On the journey from gene to protein, a nascent RNA molecule can be cut and joined, or spliced, in different ways before it is translated into a protein. This process, known as alternative splicing, allows a single gene to encode many different proteins. Alternative splicing occurs in many biological processes, such as when stem cells mature into tissue-specific cells. In the context of disease, however, alternative splicing can be dysregulated. Therefore, it is important to examine the transcriptome – that is, all the RNA molecules that can be derived from genes – to understand the root cause of a condition.
However, historically it has been difficult to “read” RNA molecules in their entirety because they are often thousands of bases long. Instead, researchers rely on so-called short-read RNA sequencing, which breaks RNA molecules and sequences them into much shorter pieces — anywhere from 200 to 600 bases, depending on platform and protocol. Computer programs are then used to reconstruct the complete sequences of RNA molecules.
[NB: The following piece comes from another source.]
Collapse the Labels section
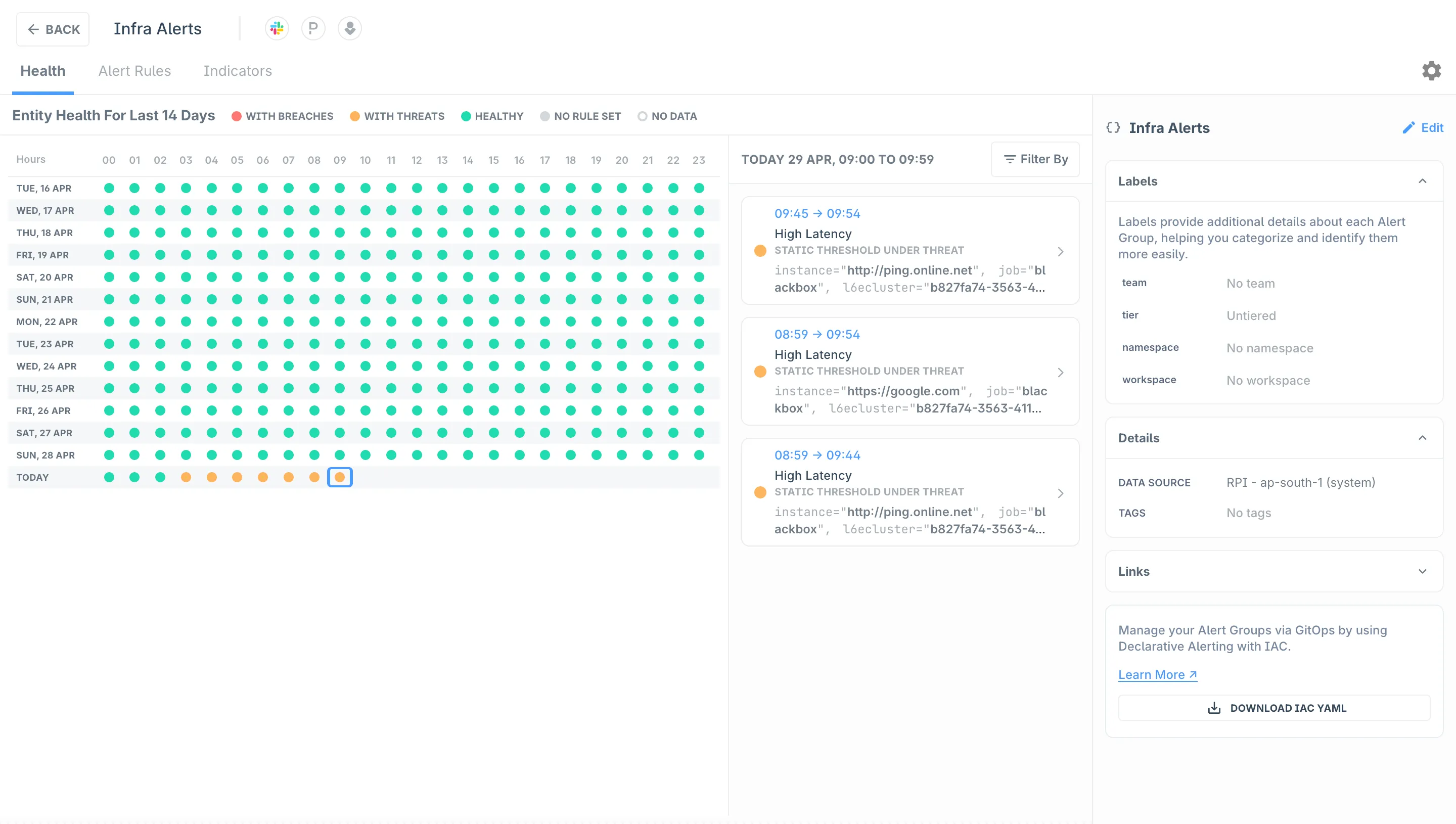Viewport: 1456px width, 824px height. coord(1422,181)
Short read RNA sequencing can provide highly accurate sequencing data, with a low per-base error rate of approximately 0.1% (meaning that one base is incorrectly determined for every 1000 bases sequenced). However, it is limited in the information it can provide due to the short length of sequencing reads. In many ways, short-read RNA sequencing is like breaking a large picture into several puzzle pieces of the same shape and size, and then trying to put the picture back together again.
Recently, “long read” platforms have become available that can sequence RNA molecules over 10,000 bases in length end-to-end. These platforms do not require the RNA molecules to be broken down before they can be sequenced, but they have a much higher error rate per base, typically between 5% to 20%. This well-known limitation has severely hampered the widespread adoption of long-read RNA sequencing. In particular, the high error rate has made it difficult to determine the validity of previously unknown new RNA molecules discovered in a given condition or disease.
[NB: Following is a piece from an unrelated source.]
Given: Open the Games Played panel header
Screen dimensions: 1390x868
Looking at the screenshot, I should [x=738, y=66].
To get around this problem, researchers at the Children’s Hospital of Philadelphia (CHOP) have developed a new computational tool that can more accurately discover and quantify RNA molecules from this error-prone, long-read RNA sequencing data. The tool, called ESPRESSO (Error Statistics PRomoted Evaluator of Splice Site Options), was released today at advances in science.
“Long read RNA sequencing is a powerful technology that will allow us to discover RNA variations in rare genetic diseases and other conditions such as cancer,” said Yi Xing, PhD, director of CHOP’s Center for Computational Medicine and Genomics and lead author study senior. “We are likely at an inflection point in how we discover and analyze RNA molecules. The transition from short-read to long-read RNA sequencing represents an exciting technological transformation, and computational tools that reliably interpret RNA sequencing data Long read RNA are urgently needed.”
ESPRESSO can accurately discover and quantify different RNA molecules from the same gene – known as RNA isoforms – using only error-prone long-read RNA sequencing data. To do this, the computational tool compares all the long RNA sequencing reads of a given gene with its corresponding genomic DNA, and then uses the error patterns of individual long reads to confidently identify the splice junctions – places where the nascent RNA molecule was cut and joined together – as well as their corresponding full-length RNA isoforms. By finding areas of perfect matches between long RNA sequencing reads and genomic DNA, as well as obtaining information across all long RNA sequencing reads of a gene, the tool is able to identify highly reliable splice junctions and isoforms of a gene. RNA, including those that were not previously documented in existing databases.
The researchers evaluated the performance of ESPRESSO using simulated data and data from real biological samples. They found that ESPRESSO outperforms several currently available tools, both in terms of RNA isoform discovery and quantification. The researchers also generated and analyzed more than 1 billion long RNA sequencing reads covering 30 human tissue types and three human cell lines, providing a useful resource for studying human transcriptome variation in resolving full-length RNA isoforms. .
“ESPRESSO addresses an age-old problem of long-read RNA sequencing and may open up new discovery opportunities,” said Dr. Xing. “We anticipate that ESPRESSO will be a useful tool for researchers to explore the RNA cell repertoire in various biomedical and clinical settings.”
This work was supported in part by the Immuno-Oncology Translational Network (IOTN) of the Cancer Moonshot Initiative of the National Cancer Institute (U01CA233074), other National Institutes of Health Finance (R01GM088342, R01GM121827, and R56HG012310), along with a National Institutes of Health grant Training Course in Computational Genomics (T32HG000046).